Interferon alfa (INN) or HuIFN-alpha-Le, trade name Multiferon, is a pharmaceutical drug composed of natural interferon alpha (IFN-α), obtained from the leukocyte fraction of human blood following induction with Sendai virus. Interferon alfa contains several naturally occurring IFN-α subtypes and is purified by affinity chromatography. Although the pharmaceutical product is often simply called "interferon alpha" or "IFN-α" like its endogenous counterpart, the product's International nonproprietary name (INN) is interferon alfa (the spelling of 'alfa' with 'f' reflects INN naming conventions). 

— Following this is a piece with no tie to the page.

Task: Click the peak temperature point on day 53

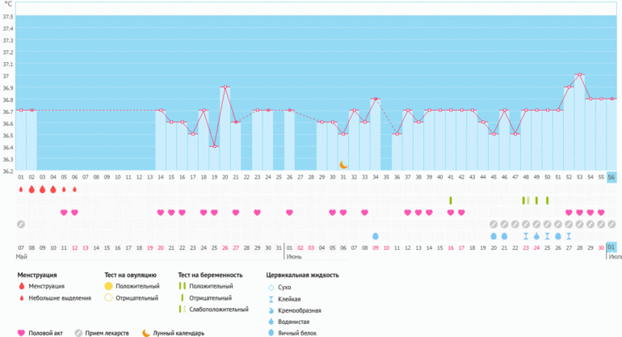Action: pos(579,74)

Interferon alfa is used in a variety of treatments, including certain forms of leukemia, malignant melanoma, non-Hodgkin's lymphoma, hepatitis B, and hepatitis C It is typically administered as an injection under the skin.

Composition 
Interferon alfa contains a mixture of several proteins, all with structural, serological, and functional properties typical for natural interferon alpha (IFN-α). The major subtypes identified are IFN-α1, IFN-α2, IFN-α8, IFN-α10, IFN-α14 and IFN-α21. Of these, IFN-α2 and IFN-α14 are glycosylated. The IFN-α content is expressed in International Units per milliliter, and the drug product is formulated in isotonic phosphate buffer solution at pH = 7.2, and supplemented with human albumin at 1.5 mg/ml. The albumin used is a medicinal product approved in several countries, and is indicated for subcutaneous injection therapy.

Pharmacology 
IFN-α8 enhances the proliferation of human B cells, as well as being able to activate NK cells. The subtypes α10 and α2, along with α8, are the most efficient and powerful NK cell activators.
Subtypes α21 and α2 enhance the expression of IFN-gamma-inducible protein-10 (IP-10) in dendritic cells. Activated dendritic cells initiate immune responses and induce the expression of IP-10, a chemokine which promotes a Th1 inflammatory response.

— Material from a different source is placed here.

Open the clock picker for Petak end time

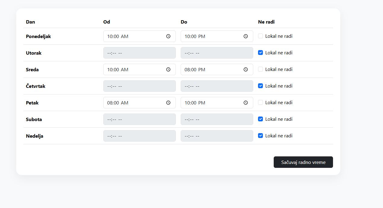(246, 103)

IFN-α1 causes increased HLA-II expression, and can directly inhibit tumor cell growth in vitro. However, it is a poor activator of NK cells, has relatively little antiviral activity, does not induce B cell proliferation, and does not enhance HLA-I or tumor antigen expression. Despite its apparent inactivity, it is still used clinically in the treatment of metastatic renal cell carcinoma, with a reported lower toxicity than the recombinant IFN-α2. Overall, IFN-α has a general inflammatory action which skews the immune response towards a Th1 profile. 

Subtype α2 increases the expression of HLA-I molecules, which correlates with IFN-α-mediated activation of memory CD8 cells and increased cytolytic action against virally infected cells and tumor cells (via cytotoxic CD8 cells).